Jean-Auguste-Dominique Ingres (1780-1867)
MADAME MOITESSIER
1856
This portrait was commissioned to celebrate the marriage of Madame Moitessier (1821-1897) to the older businessman Paul-Sigisbert Moitessier (1799-1889). Ingres was reluctant to accept the commission, but changed his mind after meeting the beautiful 23-year-old. He began the painting in 1844 but did not complete it until 1856 - slow even by Ingres's exacting standards. Originally the artist intended to show Moitessier's young daughter on her lap, but as years passed, the child grew too big and she disappeared from the painting. Around 1855, the dress, which was previously yellow, became flowered silk to reflect changes in Parisian fashion. Its colours perfectly complement the luxurious surroundings: a plush armchair, silk hand-screen and Japanese vase.
By combining contemporary Parisian clothing and interiors with classical reference (Moitessier's right hand imitates an ancient Roman wall painting of the goddess Arcadia), Ingres seemingly elevates this middle-class woman to the rank of a goddess. Her image can be seen once again in the mirror behind her, where the artist deliberately manipulates pictorial space to offer us a unique double portrait
Pablo Picasso (1881-1973)
WOMAN WITH A BOOK
1932
In an intimate, sensual scene, Picasso depicts his muse, Marie-Thérèse Walter (1909-1977), a constant presence in his art and life from 1927 until the mid-1930s and the mother of his daughter, Maya (b. 1935). The night-time setting, reflecting their affair, is contrasted with the bright colours that illuminate Walter. Her dress is made up of large expanses of flat colour and patterns, typical of Picasso's style during this period.
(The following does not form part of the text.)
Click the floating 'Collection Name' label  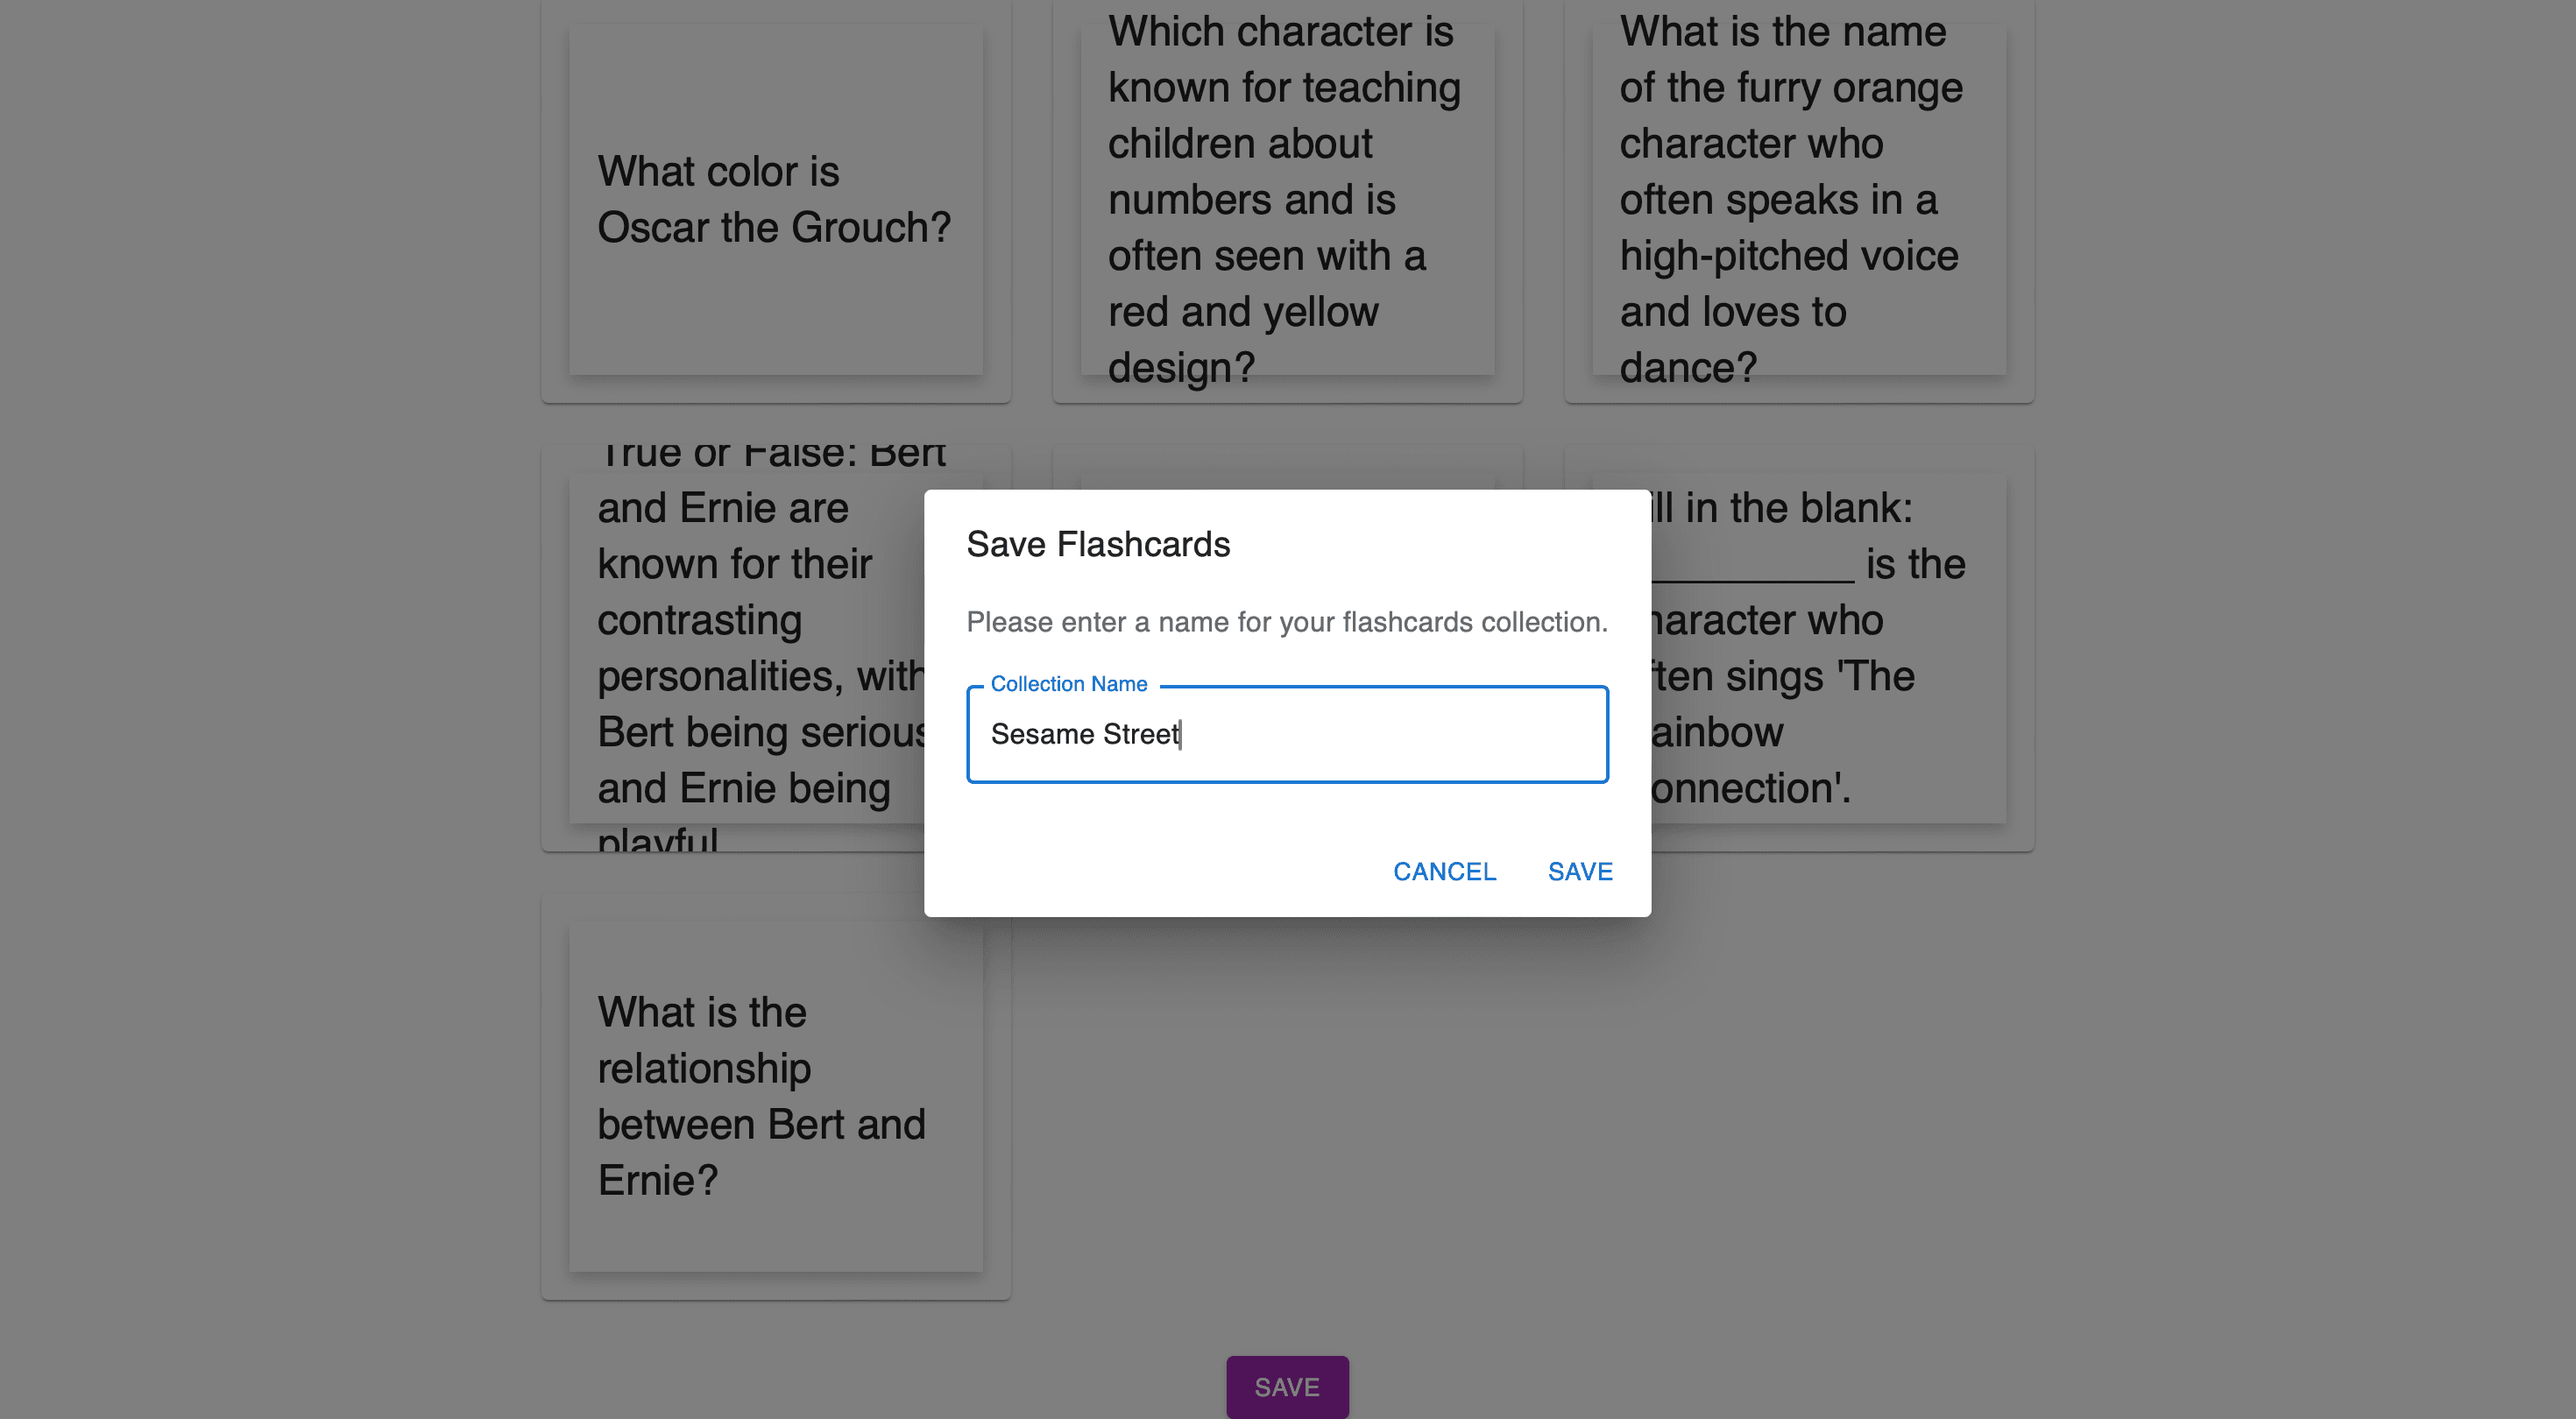(x=1068, y=684)
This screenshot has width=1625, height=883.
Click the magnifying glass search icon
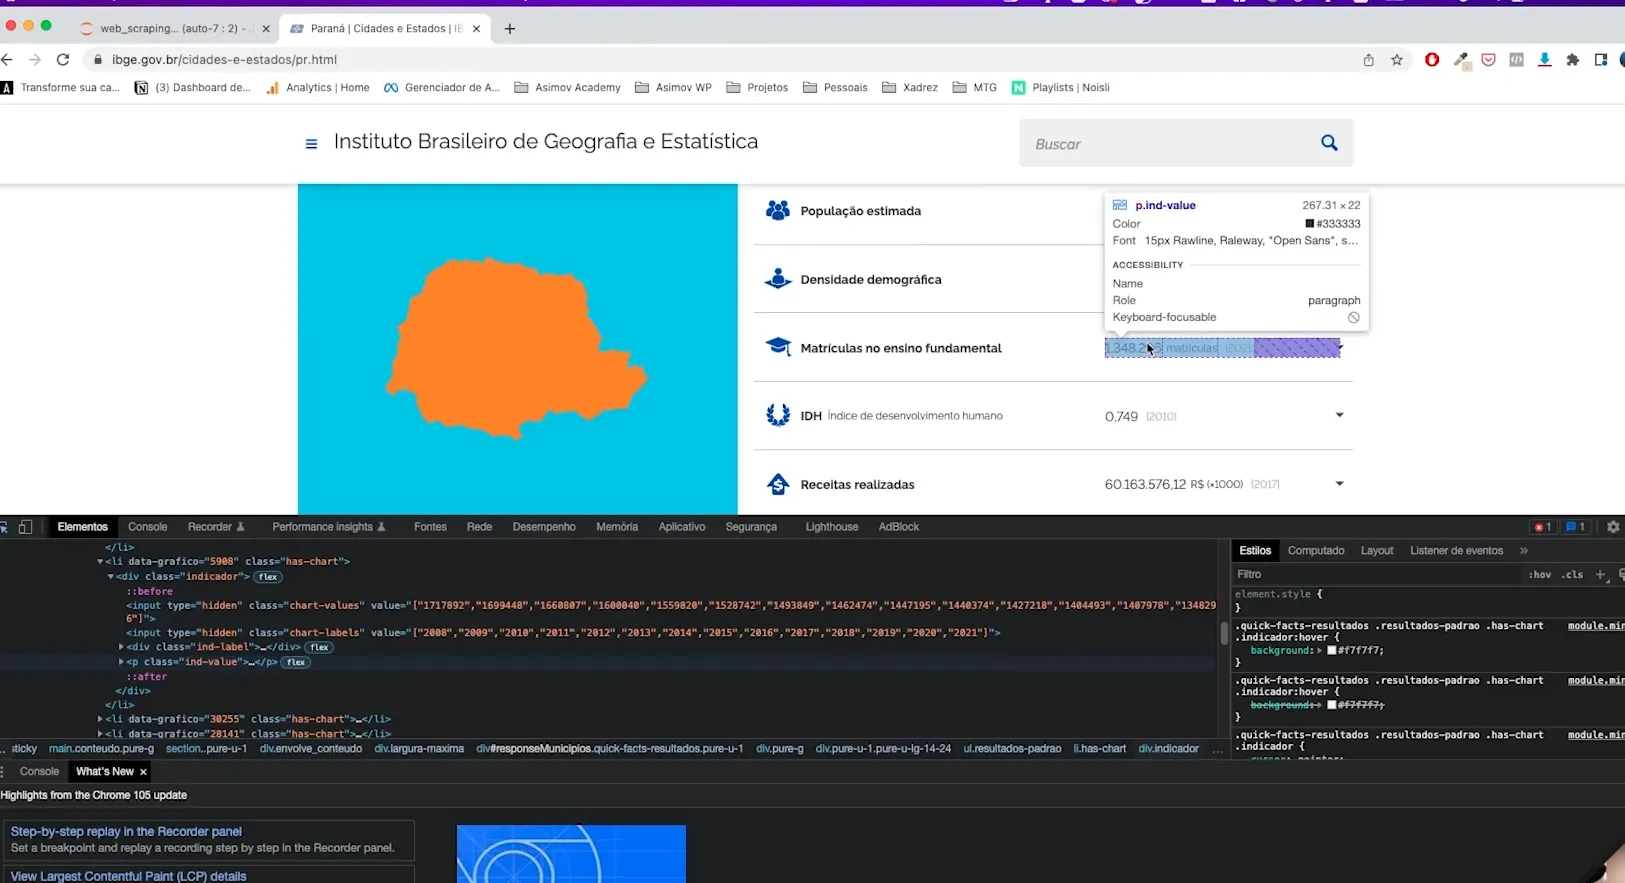coord(1329,143)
Seated on an armchair with her right hand on her face, Walter re-enacts the pose of Ingres' Madame Moitessier. In this portrait, however, Picasso paints his beloved's face in profile and full-face simultaneously. The distinctive shape of Walter's nose reappears in Picasso's other portraits, illustrating his fascination with her face. The reflected image on the right also echoes Ingres's portrait, and the androgynous profile is that of either Walter or of Picasso himself. The fan in Moitessier's left hand is here substituted with an open book.